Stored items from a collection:
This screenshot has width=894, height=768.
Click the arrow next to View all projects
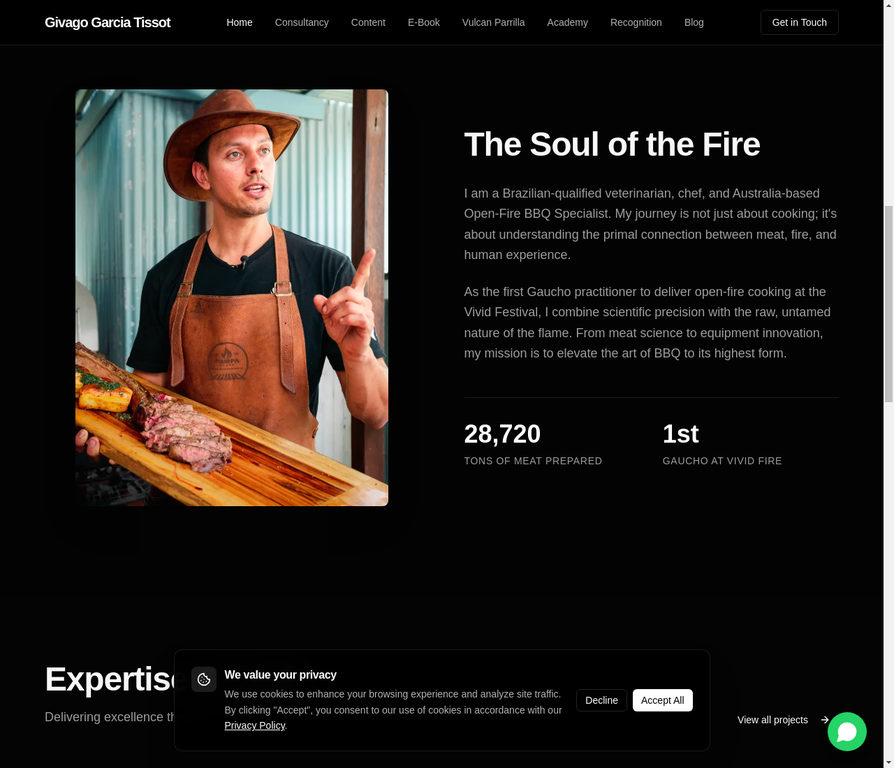[824, 720]
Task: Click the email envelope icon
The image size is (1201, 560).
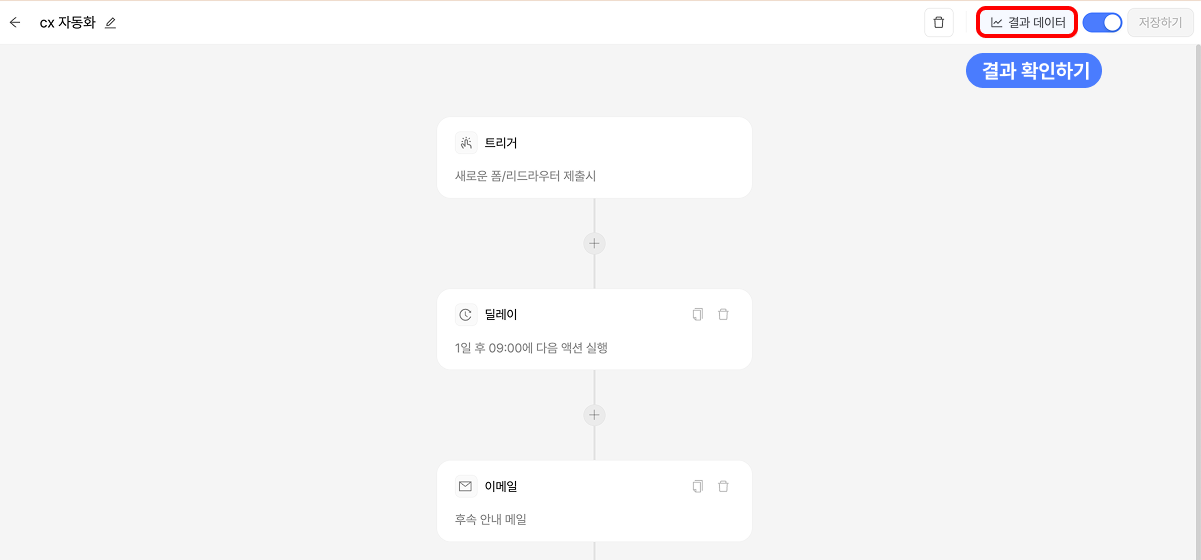Action: click(x=466, y=486)
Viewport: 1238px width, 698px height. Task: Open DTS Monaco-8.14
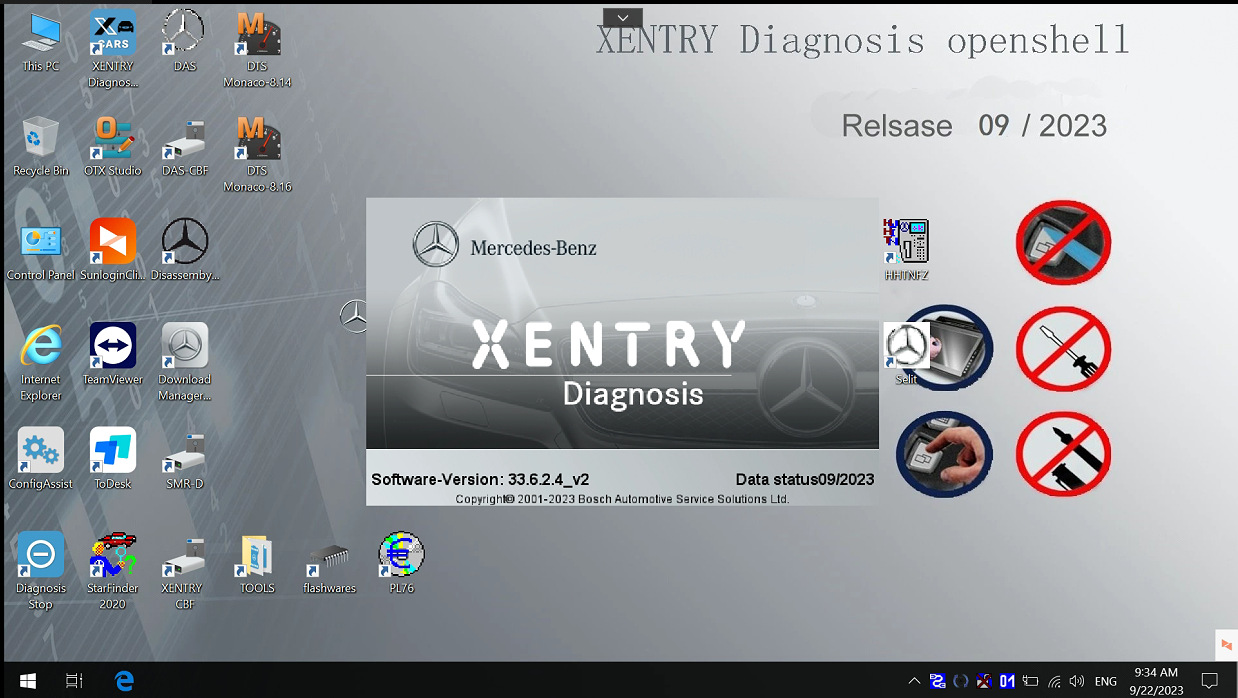point(257,30)
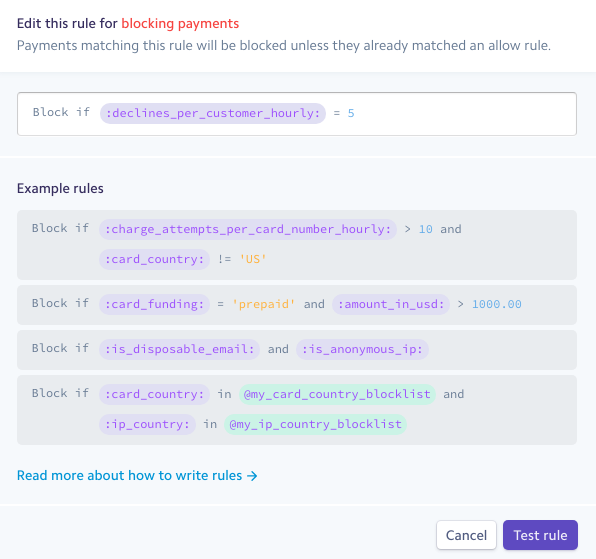Image resolution: width=596 pixels, height=559 pixels.
Task: Click the :amount_in_usd: attribute pill
Action: click(391, 304)
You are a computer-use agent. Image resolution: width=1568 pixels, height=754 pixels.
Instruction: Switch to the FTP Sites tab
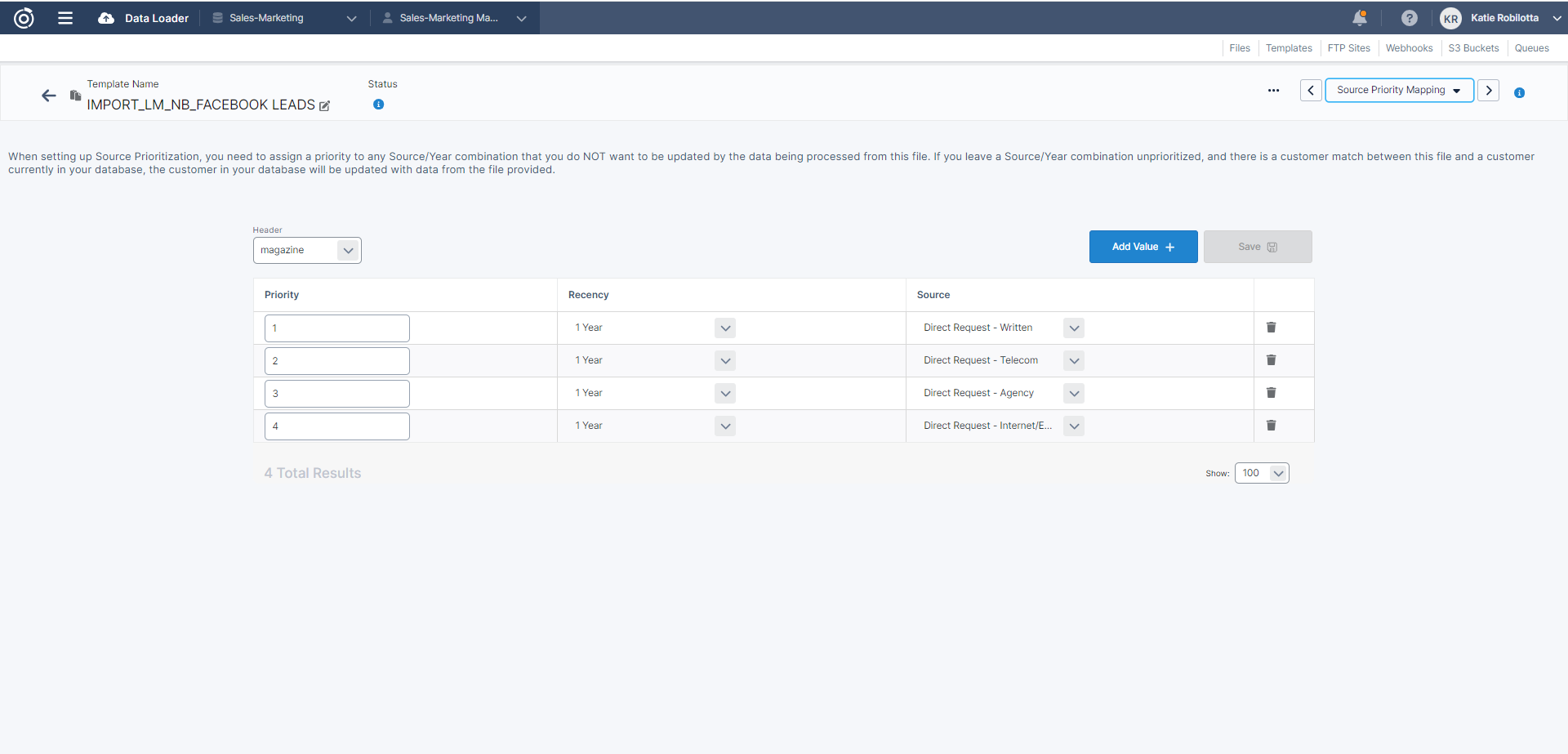click(x=1348, y=48)
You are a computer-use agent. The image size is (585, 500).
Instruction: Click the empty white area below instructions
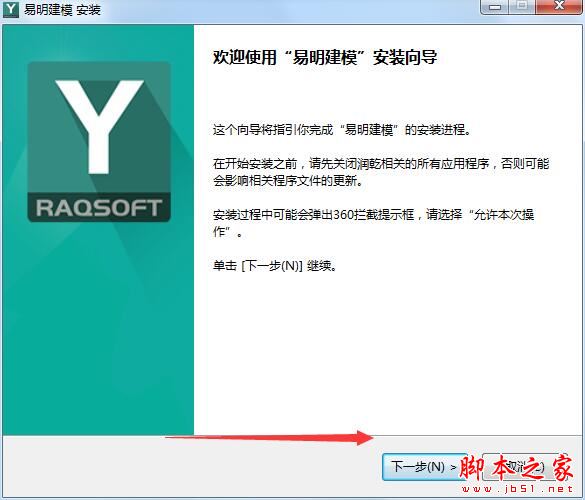pyautogui.click(x=388, y=354)
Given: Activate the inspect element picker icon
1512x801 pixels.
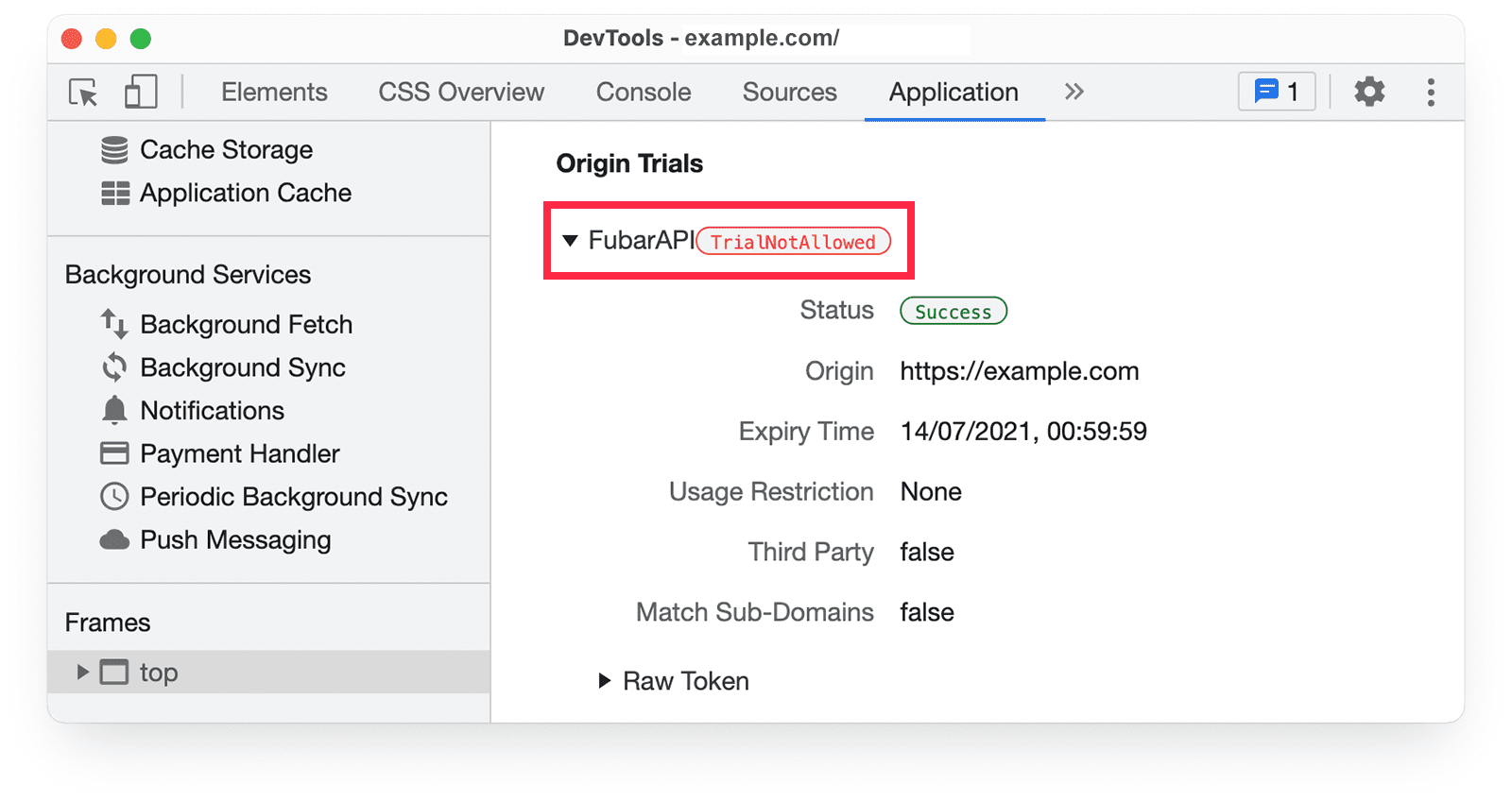Looking at the screenshot, I should click(83, 93).
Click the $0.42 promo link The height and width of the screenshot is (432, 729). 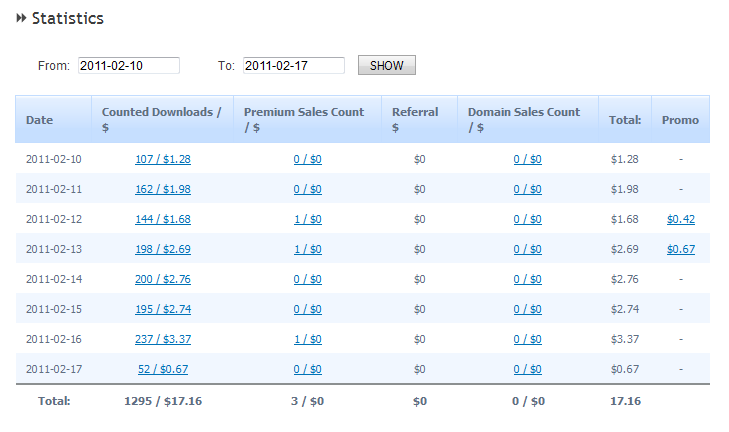(681, 219)
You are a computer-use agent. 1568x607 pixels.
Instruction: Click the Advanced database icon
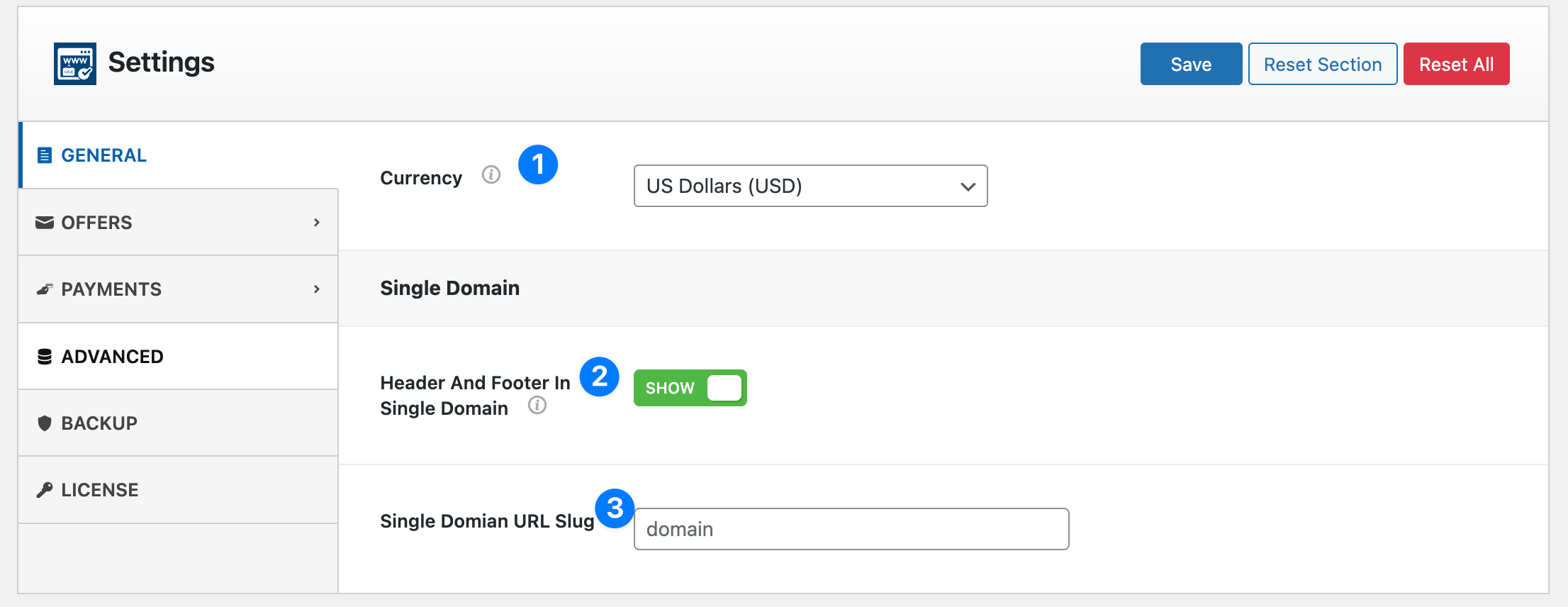tap(45, 357)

> **Problem description**
Go through the records and count the lines that include the string "agent"; state that number alone.

> **Response**
3